[What you should do]:
Convert the material below into a JSON list of strings, one string per line and in the original order, leaving out blank lines.

[Excerpted records]:

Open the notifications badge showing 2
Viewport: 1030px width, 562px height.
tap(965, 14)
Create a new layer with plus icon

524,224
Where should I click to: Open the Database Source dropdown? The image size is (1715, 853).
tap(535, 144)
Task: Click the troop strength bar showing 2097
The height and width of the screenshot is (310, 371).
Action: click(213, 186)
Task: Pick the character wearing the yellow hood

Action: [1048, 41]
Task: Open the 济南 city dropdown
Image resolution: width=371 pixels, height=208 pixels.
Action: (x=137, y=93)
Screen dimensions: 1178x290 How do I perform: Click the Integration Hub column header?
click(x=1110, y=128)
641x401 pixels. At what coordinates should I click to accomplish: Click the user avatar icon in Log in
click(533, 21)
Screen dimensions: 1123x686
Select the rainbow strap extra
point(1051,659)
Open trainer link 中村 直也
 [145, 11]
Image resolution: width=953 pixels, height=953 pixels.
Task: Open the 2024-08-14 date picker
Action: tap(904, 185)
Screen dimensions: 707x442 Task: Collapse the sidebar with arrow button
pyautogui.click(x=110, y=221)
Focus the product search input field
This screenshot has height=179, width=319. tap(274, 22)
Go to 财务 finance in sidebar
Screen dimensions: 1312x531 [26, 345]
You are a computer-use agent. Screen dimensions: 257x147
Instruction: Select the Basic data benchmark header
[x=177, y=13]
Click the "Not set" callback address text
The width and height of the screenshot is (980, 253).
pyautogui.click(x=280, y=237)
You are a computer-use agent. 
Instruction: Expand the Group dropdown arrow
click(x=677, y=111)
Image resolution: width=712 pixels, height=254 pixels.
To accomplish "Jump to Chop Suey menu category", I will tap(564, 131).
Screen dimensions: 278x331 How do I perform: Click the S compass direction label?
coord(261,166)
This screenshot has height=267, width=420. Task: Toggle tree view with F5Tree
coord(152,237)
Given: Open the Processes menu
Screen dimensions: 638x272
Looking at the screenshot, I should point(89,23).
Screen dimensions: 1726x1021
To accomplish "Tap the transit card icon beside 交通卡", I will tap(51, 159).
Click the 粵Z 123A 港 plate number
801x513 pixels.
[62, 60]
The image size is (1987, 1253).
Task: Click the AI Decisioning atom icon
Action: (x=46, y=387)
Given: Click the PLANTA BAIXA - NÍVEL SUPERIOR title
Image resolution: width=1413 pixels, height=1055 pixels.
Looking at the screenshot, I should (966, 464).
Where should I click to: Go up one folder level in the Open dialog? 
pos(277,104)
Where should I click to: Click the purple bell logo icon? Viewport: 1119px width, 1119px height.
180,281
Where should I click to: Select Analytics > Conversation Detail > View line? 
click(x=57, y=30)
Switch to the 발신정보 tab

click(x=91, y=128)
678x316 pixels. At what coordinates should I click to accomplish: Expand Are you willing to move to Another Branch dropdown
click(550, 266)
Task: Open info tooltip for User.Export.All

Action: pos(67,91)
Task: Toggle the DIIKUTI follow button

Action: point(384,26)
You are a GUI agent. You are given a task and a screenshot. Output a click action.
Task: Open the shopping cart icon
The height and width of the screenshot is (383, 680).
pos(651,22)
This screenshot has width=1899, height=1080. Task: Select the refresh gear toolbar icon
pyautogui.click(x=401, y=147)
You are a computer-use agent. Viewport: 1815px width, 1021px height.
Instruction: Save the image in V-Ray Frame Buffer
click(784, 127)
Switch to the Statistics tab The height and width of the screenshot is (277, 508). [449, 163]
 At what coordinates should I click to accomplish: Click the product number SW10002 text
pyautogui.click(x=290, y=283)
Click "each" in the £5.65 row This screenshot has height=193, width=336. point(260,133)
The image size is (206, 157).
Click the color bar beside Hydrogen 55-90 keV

[The answer]:
[
  "Open the notifications badge showing 2",
  "Viewport: 1030px width, 562px height.",
  "tap(965, 14)",
  "Create a new layer with plus icon",
  "524,224",
  "Where should I click to: Open the Database Source dropdown? The image size is (1715, 853).",
  "tap(535, 144)",
  "Task: Click the troop strength bar showing 2097",
  "The height and width of the screenshot is (310, 371).",
  "Action: click(213, 186)",
  "Task: Pick the character wearing the yellow hood",
  "Action: [1048, 41]",
  "Task: Open the 济南 city dropdown",
  "Image resolution: width=371 pixels, height=208 pixels.",
  "Action: (x=137, y=93)",
  "Screen dimensions: 1178x290 How do I perform: Click the Integration Hub column header?",
  "click(x=1110, y=128)",
  "641x401 pixels. At what coordinates should I click to accomplish: Click the user avatar icon in Log in",
  "click(533, 21)",
  "Screen dimensions: 1123x686",
  "Select the rainbow strap extra",
  "point(1051,659)",
  "Open trainer link 中村 直也",
  " [145, 11]",
  "Image resolution: width=953 pixels, height=953 pixels.",
  "Task: Open the 2024-08-14 date picker",
  "Action: tap(904, 185)",
  "Screen dimensions: 707x442 Task: Collapse the sidebar with arrow button",
  "pyautogui.click(x=110, y=221)",
  "Focus the product search input field",
  "This screenshot has height=179, width=319. tap(274, 22)",
  "Go to 财务 finance in sidebar",
  "Screen dimensions: 1312x531 [26, 345]",
  "You are a computer-use agent. Screen dimensions: 257x147",
  "Instruction: Select the Basic data benchmark header",
  "[x=177, y=13]",
  "Click the \"Not set\" callback address text",
  "The width and height of the screenshot is (980, 253).",
  "pyautogui.click(x=280, y=237)",
  "You are a computer-use agent. ",
  "Instruction: Expand the Group dropdown arrow",
  "click(x=677, y=111)",
  "Image resolution: width=712 pixels, height=254 pixels.",
  "To accomplish \"Jump to Chop Suey menu category\", I will tap(564, 131).",
  "Screen dimensions: 278x331 How do I perform: Click the S compass direction label?",
  "coord(261,166)",
  "This screenshot has height=267, width=420. Task: Toggle tree view with F5Tree",
  "coord(152,237)",
  "Given: Open the Processes menu",
  "Screen dimensions: 638x272",
  "Looking at the screenshot, I should point(89,23).",
  "Screen dimensions: 1726x1021",
  "To accomplish \"Tap the transit card icon beside 交通卡\", I will tap(51, 159).",
  "Click the 粵Z 123A 港 plate number",
  "801x513 pixels.",
  "[62, 60]",
  "The image size is (1987, 1253).",
  "Task: Click the AI Decisioning atom icon",
  "Action: (x=46, y=387)",
  "Given: Click the PLANTA BAIXA - NÍVEL SUPERIOR title",
  "Image resolution: width=1413 pixels, height=1055 pixels.",
  "Looking at the screenshot, I should (966, 464).",
  "Where should I click to: Go up one folder level in the Open dialog? ",
  "pos(277,104)",
  "Where should I click to: Click the purple bell logo icon? Viewport: 1119px width, 1119px height.",
  "180,281",
  "Where should I click to: Select Analytics > Conversation Detail > View line? ",
  "click(x=57, y=30)",
  "Switch to the 발신정보 tab",
  "click(x=91, y=128)",
  "678x316 pixels. At what coordinates should I click to accomplish: Expand Are you willing to move to Another Branch dropdown",
  "click(550, 266)",
  "Task: Open info tooltip for User.Export.All",
  "Action: pos(67,91)",
  "Task: Toggle the DIIKUTI follow button",
  "Action: point(384,26)",
  "You are a GUI agent. You are given a task and a screenshot. Output a click action.",
  "Task: Open the shopping cart icon",
  "The height and width of the screenshot is (383, 680).",
  "pos(651,22)",
  "This screenshot has width=1899, height=1080. Task: Select the refresh gear toolbar icon",
  "pyautogui.click(x=401, y=147)",
  "You are a computer-use agent. Viewport: 1815px width, 1021px height.",
  "Instruction: Save the image in V-Ray Frame Buffer",
  "click(784, 127)",
  "Switch to the Statistics tab The height and width of the screenshot is (277, 508). [449, 163]",
  " At what coordinates should I click to accomplish: Click the product number SW10002 text",
  "pyautogui.click(x=290, y=283)",
  "Click \"each\" in the £5.65 row This screenshot has height=193, width=336. point(260,133)",
  "The image size is (206, 157).",
  "Click the color bar beside Hydrogen 55-90 keV"
]